Violences sur les réseaux : Seule une femme victime sur dix porte plainte

Violences sur les réseaux : Seule une femme  victime sur dix porte plainte

Des ONG ont mené un sondage auprès de 1.800 femmes

A l’occasion de la Journée internationale pour l’élimination de la violence à l’égard des femmes, MRA Mobilising for Rights Associates, en collaboration avec sept ONG marocaines, vient d’annoncer  le lancement de leur rapport «Violence virtuelle, préjudice réel: promouvoir la responsabilité de l’Etat en matière de violences faites aux femmes facilitées par la technologie au Maroc».

Basé sur des consultations sur le terrain menées auprès de 1.800 femmes et d’autres parties prenantes clés, ce rapport  examine et analyse les expériences des femmes et la réponse des acteurs publics aux violences faites aux femmes facilitées par les technologies de l’information et de la communication.  Ceci inclut notamment le harcèlement, les menaces, le chantage et la diffusion non consensuelle des images privées à travers les réseaux sociaux, l’Internet et les téléphones.
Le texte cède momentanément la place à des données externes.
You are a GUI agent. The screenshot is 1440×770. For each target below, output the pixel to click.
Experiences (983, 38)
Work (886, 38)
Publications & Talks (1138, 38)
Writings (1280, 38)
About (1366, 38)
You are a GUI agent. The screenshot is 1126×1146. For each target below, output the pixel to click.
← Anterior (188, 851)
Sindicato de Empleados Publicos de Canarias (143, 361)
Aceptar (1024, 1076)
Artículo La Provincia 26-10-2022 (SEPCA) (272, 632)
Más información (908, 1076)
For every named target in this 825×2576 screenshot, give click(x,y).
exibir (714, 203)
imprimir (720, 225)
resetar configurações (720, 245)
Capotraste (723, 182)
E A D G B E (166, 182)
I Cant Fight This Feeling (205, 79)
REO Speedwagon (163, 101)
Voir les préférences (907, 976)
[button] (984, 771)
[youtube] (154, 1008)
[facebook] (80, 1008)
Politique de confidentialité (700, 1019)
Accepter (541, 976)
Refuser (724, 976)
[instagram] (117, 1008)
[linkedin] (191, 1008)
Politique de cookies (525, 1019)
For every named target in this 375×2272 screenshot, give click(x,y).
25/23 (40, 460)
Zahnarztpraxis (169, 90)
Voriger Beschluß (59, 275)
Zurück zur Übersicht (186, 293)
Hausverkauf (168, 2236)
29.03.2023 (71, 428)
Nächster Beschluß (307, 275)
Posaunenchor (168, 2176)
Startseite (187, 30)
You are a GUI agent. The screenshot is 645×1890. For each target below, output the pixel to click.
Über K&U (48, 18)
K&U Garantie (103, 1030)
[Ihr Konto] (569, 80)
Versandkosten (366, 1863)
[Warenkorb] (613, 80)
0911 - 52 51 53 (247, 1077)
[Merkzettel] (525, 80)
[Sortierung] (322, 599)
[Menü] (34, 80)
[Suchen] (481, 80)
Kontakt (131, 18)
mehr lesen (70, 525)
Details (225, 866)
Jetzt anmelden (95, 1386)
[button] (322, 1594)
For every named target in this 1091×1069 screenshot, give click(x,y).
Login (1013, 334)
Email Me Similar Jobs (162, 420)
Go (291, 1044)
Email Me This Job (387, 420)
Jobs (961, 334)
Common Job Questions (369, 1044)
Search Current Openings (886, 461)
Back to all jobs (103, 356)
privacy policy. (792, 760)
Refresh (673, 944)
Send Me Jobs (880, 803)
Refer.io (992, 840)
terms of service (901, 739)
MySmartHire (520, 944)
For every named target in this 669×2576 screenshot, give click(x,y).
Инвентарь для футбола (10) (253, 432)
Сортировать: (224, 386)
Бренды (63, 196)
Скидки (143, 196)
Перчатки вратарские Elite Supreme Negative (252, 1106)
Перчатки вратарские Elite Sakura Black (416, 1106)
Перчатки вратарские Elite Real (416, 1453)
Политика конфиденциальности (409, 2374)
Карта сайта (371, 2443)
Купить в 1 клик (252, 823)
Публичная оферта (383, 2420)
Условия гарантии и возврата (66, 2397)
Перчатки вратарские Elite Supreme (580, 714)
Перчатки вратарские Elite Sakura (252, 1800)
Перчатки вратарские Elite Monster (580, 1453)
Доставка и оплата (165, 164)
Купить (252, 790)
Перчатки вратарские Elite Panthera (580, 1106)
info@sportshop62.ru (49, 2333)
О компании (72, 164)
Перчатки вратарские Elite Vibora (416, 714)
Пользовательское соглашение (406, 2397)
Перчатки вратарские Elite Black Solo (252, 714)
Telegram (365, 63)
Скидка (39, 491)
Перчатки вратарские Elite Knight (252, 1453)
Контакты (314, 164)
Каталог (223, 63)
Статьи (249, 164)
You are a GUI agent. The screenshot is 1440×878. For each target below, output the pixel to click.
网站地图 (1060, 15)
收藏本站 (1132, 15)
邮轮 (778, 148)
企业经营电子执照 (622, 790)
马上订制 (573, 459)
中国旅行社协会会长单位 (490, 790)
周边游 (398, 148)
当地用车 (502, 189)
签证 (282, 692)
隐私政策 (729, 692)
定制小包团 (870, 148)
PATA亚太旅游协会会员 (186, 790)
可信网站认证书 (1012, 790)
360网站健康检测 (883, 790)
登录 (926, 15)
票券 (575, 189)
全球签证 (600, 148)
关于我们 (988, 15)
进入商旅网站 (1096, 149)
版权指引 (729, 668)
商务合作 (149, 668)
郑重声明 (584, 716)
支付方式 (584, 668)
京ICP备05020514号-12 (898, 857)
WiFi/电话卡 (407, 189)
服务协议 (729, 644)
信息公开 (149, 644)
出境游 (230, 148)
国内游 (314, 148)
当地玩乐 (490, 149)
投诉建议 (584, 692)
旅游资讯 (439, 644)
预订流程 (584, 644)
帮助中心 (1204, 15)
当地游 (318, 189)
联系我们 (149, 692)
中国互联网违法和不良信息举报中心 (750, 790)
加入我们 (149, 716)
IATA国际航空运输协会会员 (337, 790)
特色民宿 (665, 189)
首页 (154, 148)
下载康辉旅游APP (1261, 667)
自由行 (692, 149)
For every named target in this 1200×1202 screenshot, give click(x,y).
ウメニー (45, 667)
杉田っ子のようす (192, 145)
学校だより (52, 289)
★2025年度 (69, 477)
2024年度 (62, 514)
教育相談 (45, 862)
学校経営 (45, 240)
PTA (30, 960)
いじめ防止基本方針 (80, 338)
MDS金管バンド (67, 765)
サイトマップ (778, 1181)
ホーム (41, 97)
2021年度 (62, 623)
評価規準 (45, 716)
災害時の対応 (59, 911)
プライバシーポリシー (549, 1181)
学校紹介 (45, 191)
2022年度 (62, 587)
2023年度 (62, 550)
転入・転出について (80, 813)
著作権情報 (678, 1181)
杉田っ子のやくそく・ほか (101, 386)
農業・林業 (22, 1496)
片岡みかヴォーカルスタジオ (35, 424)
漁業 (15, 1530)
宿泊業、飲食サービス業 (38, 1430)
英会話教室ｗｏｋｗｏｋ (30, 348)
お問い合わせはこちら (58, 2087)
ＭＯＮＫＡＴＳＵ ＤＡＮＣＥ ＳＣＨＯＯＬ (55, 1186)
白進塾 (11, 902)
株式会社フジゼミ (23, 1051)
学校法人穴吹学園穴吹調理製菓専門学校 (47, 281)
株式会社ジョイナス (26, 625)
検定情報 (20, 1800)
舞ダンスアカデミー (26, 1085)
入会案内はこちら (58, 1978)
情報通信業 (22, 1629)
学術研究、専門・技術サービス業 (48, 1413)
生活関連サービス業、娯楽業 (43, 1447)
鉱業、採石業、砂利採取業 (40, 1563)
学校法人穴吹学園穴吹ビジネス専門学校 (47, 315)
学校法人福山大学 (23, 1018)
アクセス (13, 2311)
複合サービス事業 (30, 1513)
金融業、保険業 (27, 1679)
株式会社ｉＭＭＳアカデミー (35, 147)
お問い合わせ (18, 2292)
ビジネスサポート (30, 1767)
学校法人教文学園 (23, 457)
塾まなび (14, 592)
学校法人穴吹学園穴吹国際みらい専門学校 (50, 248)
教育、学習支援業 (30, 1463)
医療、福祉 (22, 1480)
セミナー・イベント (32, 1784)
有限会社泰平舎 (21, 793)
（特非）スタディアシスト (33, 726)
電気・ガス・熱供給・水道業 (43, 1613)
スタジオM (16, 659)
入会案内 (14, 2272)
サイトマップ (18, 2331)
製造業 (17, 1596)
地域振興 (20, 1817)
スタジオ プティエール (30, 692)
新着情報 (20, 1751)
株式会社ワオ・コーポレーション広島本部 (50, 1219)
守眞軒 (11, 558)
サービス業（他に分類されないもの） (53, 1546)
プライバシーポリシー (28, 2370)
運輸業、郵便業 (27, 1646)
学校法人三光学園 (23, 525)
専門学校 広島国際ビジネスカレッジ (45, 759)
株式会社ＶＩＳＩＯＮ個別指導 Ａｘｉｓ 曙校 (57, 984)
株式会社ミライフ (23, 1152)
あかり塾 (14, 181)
Il ressort de ce document  que dans plus de la moitié des cas signalés, l’agresseur était inconnu de la victime ou avait agi de manière anonyme.  En outre, plus d’une femme sur quatre a déclaré avoir subi une forme supplémentaire de violence «hors ligne» liée à la violence «en ligne». Parmi les autres résultats, il y a lieu de signaler que  seule une femme sur dix avait signalé la violence aux autorités publiques. Le rapport a également révélé quatre cas dans lesquels la victime de violence avait elle-même été poursuivie pour relations sexuelles illicites et huit cas de tentatives de suicide des femmes. Dans seulement  neuf cas où les auteurs ont été arrêtés. Les résultats de cette recherche illustrent comment, pour promouvoir une réponse adéquate à cette violence, il faut mettre fin à la culture de l’impunité des auteurs et tenir l’État responsable de ses obligations de répondre à cette violence.

Les sept ONG marocaines qui ont mené la recherche-action organisent des conférences  tout au long des 16 jours d’activisme pour mettre fin à la violence faite aux femmes du 25 novembre au 10 décembre et ceci auprès des femmes, des acteurs publics et des médias.